Get last n lines or bytes of a huge file in Windows (like Unix's tail). Avoid time consuming options
Asked Answered
G

6

40

I need to retrieve the last n lines of huge files (1-4 Gb), in Windows 7. Due to corporate restrictions, I cannot run any command that is not built-in. The problem is that all solutions I found appear to read the whole file, so they are extremely slow.

Can this be accomplished, fast?

Notes:

  1. I managed to get the first n lines, fast.
  2. It is ok if I get the last n bytes. (I used this https://mcmap.net/q/393436/-get-the-first-n-characters-of-a-large-file-with-powershell for the first n bytes).

Solutions here Unix tail equivalent command in Windows Powershell did not work. Using -wait does not make it fast. I do not have -tail (and I do not know if it will work fast).

PS: There are quite a few related questions for head and tail, but not focused on the issue of speed. Therefore, useful or accepted answers there may not be useful here. E.g.,

Windows equivalent of the 'tail' command

CMD.EXE batch script to display last 10 lines from a txt file

Extract N lines from file using single windows command

https://serverfault.com/questions/490841/how-to-display-the-first-n-lines-of-a-command-output-in-windows-the-equivalent

powershell to get the first x MB of a file

https://superuser.com/questions/859870/windows-equivalent-of-the-head-c-command

Graphology answered 8/4, 2016 at 19:2 Comment(4)
Batch file is a bad choice for that, bacause it is very difficult or even almost impossible to handle binary files correctly (I suppose you are talking about such as you want to extract a certain amount of bytes rather than characters or lines); so I would definitely go for PS...Unsteady
@aschipfl: batch files are much simpler & faster than PSDump
@sancho: as a matter of interest, could you share your solution for reading the first n lines of a big file? I want to view the first couple of "lines" of a binary file that contains some text, but don't want to read the whole thing in...Stranger
@Stranger - This is an old question. I am not sure I keep that old version, and I wouldn't know at the moment where to look. My apologies.Graphology
C
20

How about this (reads last 8 bytes for demo):

$fpath = "C:\10GBfile.dat"
$fs = [IO.File]::OpenRead($fpath)
$fs.Seek(-8, 'End') | Out-Null
for ($i = 0; $i -lt 8; $i++)
{
    $fs.ReadByte()
}

UPDATE. To interpret bytes as string (but be sure to select correct encoding - here UTF8 is used):

$N = 8
$fpath = "C:\10GBfile.dat"
$fs = [IO.File]::OpenRead($fpath)
$fs.Seek(-$N, [System.IO.SeekOrigin]::End) | Out-Null
$buffer = new-object Byte[] $N
$fs.Read($buffer, 0, $N) | Out-Null
$fs.Close()
[System.Text.Encoding]::UTF8.GetString($buffer)
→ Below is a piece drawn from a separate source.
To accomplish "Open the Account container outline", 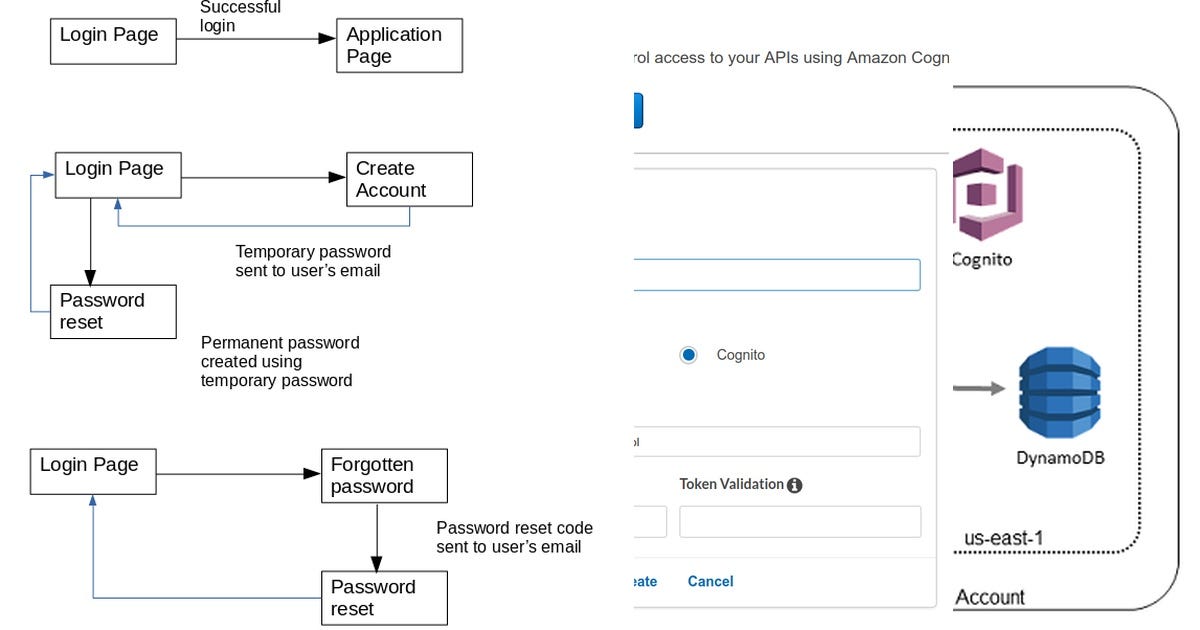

UPDATE 2. To read last M lines, we'll be reading the file by portions until there are more than M newline char sequences in the result:

$M = 3
$fpath = "C:\10GBfile.dat"

$result = ""
$seq = "`r`n"
$buffer_size = 10
$buffer = new-object Byte[] $buffer_size

$fs = [IO.File]::OpenRead($fpath)
while (([regex]::Matches($result, $seq)).Count -lt $M)
{
    $fs.Seek(-($result.Length + $buffer_size), [System.IO.SeekOrigin]::End) | Out-Null
    $fs.Read($buffer, 0, $buffer_size) | Out-Null
    $result = [System.Text.Encoding]::UTF8.GetString($buffer) + $result
}
$fs.Close()

($result -split $seq) | Select -Last $M

Try playing with bigger $buffer_size - this ideally is equal to expected average line length to make fewer disk operations. Also pay attention to $seq - this could be \r\n or just \n. This is very dirty code without any error handling and optimizations.

Canst answered 8/4, 2016 at 22:24 Comment(3)
This actually works fast, but it outputs the decimal code for each byte. I mean to get the corresponding string of chars.Graphology
Updated, please check. Just noticed I forgot $fs.Close() at the first sample but I hope it's not that critical with this proof-of-concept code. Good luck!Canst
Thanks! I was writing my own code, and posted an answer that works too. I do not usually code PS, so it may be rudimentary.Graphology
L
117

If you have PowerShell 3 or higher, you can use the -Tail parameter for Get-Content to get the last n lines.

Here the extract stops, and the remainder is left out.